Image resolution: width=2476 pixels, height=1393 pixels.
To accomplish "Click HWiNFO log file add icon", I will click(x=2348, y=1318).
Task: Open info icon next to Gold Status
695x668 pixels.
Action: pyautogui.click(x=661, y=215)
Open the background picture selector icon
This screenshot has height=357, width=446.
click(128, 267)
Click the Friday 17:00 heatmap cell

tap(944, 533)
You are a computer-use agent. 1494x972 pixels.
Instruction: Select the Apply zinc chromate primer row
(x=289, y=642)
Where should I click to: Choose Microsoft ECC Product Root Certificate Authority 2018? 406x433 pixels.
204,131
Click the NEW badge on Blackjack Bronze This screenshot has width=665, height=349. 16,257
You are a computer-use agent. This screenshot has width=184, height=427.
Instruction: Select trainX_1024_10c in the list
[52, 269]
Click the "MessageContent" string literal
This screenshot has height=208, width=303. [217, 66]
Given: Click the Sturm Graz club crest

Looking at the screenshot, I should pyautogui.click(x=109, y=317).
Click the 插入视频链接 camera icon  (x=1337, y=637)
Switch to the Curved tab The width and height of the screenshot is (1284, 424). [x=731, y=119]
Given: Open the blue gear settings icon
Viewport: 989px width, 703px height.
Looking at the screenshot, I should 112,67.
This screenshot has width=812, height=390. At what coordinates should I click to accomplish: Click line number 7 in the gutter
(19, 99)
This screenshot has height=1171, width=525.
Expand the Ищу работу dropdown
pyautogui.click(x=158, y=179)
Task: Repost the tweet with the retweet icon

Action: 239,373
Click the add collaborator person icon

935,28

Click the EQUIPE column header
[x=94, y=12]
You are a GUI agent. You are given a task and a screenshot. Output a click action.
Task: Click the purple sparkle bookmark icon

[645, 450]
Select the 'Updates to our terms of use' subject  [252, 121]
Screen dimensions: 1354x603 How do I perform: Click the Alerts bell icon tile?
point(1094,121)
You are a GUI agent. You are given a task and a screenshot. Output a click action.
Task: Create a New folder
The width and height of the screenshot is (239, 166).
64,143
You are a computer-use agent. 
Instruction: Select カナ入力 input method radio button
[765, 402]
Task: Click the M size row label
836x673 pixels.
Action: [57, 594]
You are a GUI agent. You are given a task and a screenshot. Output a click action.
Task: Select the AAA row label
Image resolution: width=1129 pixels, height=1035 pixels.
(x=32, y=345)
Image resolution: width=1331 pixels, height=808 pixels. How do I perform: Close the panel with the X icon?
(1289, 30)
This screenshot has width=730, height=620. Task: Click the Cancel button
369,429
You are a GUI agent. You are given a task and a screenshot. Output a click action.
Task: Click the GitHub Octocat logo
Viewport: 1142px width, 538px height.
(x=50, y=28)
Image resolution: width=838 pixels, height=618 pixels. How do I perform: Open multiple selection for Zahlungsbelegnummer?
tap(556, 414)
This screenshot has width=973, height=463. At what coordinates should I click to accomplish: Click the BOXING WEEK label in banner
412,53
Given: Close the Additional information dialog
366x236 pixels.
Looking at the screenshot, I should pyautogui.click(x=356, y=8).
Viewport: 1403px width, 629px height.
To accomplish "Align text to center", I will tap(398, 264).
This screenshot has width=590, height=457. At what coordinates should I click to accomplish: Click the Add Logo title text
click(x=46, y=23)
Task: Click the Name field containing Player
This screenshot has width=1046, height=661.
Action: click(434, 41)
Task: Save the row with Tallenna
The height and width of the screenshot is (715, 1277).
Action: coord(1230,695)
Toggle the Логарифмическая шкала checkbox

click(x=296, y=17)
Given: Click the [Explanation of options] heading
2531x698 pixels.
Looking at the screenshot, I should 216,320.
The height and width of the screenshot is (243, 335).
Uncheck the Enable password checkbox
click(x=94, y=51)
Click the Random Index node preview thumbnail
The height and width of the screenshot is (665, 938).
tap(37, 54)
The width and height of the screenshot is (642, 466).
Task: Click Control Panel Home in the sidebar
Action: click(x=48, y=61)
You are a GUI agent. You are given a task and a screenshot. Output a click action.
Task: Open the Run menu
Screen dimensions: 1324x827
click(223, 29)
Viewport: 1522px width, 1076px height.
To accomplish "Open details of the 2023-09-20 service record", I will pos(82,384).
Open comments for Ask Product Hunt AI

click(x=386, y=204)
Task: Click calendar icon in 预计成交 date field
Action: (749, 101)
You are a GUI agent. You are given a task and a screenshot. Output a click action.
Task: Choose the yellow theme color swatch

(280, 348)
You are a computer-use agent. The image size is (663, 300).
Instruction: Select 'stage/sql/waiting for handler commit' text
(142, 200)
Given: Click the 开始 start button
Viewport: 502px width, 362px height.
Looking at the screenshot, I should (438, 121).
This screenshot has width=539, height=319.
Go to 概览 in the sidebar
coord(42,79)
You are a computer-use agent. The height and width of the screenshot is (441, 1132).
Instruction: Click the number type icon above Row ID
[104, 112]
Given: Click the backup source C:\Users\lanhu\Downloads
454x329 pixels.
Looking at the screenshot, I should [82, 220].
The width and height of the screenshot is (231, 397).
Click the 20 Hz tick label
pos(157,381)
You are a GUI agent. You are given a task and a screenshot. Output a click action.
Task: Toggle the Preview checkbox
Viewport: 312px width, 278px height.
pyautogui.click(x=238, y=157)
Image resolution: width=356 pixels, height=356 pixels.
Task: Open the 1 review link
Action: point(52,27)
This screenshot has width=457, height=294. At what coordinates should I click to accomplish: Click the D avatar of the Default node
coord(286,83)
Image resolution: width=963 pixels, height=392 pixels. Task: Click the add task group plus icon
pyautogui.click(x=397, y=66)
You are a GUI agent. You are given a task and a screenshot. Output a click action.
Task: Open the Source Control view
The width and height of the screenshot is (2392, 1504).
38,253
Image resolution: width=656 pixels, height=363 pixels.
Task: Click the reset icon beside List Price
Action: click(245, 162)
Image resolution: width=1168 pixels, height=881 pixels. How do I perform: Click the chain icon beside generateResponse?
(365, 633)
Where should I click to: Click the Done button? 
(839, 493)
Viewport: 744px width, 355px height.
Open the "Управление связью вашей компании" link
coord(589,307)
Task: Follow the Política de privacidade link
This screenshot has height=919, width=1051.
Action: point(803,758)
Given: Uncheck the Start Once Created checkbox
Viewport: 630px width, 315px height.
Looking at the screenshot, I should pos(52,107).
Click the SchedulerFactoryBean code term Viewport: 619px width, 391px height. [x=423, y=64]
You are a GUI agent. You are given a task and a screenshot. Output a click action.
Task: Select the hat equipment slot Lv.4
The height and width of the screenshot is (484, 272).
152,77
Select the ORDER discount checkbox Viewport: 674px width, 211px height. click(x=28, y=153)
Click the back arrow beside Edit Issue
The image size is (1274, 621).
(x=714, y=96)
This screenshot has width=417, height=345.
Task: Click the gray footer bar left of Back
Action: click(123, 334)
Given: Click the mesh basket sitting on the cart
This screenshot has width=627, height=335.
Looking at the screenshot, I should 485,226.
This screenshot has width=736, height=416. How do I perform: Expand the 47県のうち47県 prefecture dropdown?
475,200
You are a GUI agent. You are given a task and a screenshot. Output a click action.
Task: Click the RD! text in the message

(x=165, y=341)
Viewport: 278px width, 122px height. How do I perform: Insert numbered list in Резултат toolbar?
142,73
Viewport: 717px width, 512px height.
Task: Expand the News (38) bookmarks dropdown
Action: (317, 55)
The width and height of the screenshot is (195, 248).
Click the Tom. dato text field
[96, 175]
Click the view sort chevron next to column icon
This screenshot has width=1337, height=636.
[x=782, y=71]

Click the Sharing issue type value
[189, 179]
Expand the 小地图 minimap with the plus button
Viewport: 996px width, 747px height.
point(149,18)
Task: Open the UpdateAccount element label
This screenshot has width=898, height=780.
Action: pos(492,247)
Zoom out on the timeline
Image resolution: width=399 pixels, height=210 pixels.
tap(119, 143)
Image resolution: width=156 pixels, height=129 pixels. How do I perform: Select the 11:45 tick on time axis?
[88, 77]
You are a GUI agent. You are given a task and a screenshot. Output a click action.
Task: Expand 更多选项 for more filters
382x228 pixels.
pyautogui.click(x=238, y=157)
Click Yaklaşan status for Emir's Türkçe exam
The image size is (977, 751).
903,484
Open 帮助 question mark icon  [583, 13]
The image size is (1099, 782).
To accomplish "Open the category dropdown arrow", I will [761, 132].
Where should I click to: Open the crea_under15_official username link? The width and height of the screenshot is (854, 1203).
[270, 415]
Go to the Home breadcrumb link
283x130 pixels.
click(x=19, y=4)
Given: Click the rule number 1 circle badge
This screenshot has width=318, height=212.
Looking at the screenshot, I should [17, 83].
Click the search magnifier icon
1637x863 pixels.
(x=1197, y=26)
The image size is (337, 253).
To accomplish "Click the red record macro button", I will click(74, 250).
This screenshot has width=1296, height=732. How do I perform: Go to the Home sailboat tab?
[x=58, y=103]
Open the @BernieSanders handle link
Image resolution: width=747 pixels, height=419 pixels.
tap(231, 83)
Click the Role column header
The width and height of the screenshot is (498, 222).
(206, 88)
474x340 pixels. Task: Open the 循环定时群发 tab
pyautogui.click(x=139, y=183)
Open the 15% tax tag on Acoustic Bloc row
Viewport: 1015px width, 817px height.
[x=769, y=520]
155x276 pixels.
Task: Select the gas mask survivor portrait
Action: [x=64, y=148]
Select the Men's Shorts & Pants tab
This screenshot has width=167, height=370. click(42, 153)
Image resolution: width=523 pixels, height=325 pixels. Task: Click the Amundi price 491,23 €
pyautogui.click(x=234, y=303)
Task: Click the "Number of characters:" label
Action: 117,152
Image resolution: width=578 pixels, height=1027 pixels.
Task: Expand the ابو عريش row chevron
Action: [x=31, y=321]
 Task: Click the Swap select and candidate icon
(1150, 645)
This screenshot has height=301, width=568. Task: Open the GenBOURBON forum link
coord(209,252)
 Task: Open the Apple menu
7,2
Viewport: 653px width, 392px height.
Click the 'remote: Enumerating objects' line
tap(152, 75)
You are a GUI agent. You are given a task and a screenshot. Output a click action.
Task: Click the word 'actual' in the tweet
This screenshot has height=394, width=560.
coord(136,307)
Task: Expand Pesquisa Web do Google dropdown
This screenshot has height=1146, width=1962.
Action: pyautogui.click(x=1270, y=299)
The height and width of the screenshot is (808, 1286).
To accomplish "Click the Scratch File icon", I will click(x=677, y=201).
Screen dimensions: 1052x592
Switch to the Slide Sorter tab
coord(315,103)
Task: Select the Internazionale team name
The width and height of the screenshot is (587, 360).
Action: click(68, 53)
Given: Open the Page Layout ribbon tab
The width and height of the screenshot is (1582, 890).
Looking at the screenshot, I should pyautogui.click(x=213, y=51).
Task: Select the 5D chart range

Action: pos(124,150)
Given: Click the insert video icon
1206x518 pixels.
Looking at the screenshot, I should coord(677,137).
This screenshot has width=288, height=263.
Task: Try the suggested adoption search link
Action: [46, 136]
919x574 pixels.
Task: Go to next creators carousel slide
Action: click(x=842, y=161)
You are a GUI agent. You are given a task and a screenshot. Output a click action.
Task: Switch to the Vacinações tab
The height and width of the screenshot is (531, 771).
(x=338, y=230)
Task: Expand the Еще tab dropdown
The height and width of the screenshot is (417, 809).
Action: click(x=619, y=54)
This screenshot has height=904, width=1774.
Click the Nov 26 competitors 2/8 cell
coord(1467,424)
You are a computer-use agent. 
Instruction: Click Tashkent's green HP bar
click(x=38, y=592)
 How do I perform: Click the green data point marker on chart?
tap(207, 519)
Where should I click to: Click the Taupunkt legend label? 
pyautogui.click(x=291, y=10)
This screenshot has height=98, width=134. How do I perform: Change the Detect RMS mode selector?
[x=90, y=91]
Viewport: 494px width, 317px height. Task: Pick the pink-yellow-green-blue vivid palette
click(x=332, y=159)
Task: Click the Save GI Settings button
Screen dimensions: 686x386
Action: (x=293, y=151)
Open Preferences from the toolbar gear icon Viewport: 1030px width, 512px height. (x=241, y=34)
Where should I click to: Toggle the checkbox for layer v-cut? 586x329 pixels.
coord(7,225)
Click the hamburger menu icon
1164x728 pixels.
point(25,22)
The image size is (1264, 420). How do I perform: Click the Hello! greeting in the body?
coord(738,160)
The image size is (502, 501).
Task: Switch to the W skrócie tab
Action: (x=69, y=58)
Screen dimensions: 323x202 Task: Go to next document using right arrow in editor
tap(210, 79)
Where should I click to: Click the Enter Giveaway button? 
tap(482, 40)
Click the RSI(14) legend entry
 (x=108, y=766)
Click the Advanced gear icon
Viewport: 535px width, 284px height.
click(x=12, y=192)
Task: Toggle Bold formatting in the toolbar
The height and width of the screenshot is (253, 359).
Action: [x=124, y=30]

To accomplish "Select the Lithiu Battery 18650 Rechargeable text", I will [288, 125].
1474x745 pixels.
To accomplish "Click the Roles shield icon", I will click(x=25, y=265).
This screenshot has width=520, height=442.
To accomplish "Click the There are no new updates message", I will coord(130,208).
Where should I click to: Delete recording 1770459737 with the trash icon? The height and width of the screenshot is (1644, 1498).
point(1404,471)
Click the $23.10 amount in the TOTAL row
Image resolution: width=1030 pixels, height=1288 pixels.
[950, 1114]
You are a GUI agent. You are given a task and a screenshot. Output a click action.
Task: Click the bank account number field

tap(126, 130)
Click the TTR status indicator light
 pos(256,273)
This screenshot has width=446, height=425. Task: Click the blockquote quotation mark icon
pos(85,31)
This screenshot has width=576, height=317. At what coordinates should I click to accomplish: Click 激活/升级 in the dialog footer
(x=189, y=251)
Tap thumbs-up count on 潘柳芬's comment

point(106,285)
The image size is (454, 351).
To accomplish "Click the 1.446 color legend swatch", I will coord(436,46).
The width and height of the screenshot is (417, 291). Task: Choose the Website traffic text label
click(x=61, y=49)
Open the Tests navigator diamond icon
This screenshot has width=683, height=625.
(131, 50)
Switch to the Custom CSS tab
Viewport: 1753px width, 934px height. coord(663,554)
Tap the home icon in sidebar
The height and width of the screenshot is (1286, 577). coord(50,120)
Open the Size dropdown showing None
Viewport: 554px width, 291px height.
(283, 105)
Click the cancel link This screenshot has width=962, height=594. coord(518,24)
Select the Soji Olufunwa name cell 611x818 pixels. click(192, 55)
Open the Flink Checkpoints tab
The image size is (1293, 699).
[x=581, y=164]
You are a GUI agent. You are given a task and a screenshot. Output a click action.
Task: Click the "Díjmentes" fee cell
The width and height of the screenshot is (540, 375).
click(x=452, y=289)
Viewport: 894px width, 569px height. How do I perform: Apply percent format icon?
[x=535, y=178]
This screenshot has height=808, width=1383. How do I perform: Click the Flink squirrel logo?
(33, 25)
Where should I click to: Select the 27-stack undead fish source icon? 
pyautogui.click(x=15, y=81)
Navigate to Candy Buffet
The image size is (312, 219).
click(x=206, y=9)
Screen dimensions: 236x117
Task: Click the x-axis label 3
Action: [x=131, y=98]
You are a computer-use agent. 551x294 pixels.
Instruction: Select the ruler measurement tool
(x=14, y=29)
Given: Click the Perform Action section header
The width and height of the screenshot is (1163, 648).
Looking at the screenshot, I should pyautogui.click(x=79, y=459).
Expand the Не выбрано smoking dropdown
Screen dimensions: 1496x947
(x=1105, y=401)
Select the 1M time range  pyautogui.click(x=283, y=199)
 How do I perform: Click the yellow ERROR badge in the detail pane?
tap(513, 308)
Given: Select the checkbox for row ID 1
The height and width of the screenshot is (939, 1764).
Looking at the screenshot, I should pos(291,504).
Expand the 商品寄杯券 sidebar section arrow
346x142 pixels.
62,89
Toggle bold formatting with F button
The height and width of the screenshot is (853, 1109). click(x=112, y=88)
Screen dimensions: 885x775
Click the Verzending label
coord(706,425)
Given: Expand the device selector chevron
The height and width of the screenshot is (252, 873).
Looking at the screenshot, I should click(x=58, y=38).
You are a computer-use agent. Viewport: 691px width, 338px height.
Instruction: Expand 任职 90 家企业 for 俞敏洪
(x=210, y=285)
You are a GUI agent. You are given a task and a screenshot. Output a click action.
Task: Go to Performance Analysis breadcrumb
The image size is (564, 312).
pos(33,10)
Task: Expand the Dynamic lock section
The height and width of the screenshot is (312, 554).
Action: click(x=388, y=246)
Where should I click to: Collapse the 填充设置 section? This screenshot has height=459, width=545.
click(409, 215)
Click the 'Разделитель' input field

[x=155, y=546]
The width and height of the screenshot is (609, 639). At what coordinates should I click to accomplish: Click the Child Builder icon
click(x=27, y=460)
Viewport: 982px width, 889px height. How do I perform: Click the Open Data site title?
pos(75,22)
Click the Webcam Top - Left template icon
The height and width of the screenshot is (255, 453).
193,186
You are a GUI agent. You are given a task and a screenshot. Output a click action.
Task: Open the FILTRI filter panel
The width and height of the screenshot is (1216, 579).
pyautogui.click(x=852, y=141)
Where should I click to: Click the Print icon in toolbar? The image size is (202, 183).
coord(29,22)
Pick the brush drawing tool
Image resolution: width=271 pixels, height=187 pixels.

◆ BRIEF ◆
Reproduce, verbatim, every line of the records from the one containing "You are a computer-use agent. The image" down to the one containing "Looking at the screenshot, I should [82, 220].", including both of those lines.

◆ RIGHT ANSWER ◆
You are a computer-use agent. The image size is (663, 300).
Instruction: Select 'stage/sql/waiting for handler commit' text
(142, 200)
Given: Click the 开始 start button
Viewport: 502px width, 362px height.
Looking at the screenshot, I should (438, 121).
This screenshot has width=539, height=319.
Go to 概览 in the sidebar
coord(42,79)
You are a computer-use agent. The height and width of the screenshot is (441, 1132).
Instruction: Click the number type icon above Row ID
[104, 112]
Given: Click the backup source C:\Users\lanhu\Downloads
454x329 pixels.
Looking at the screenshot, I should [82, 220].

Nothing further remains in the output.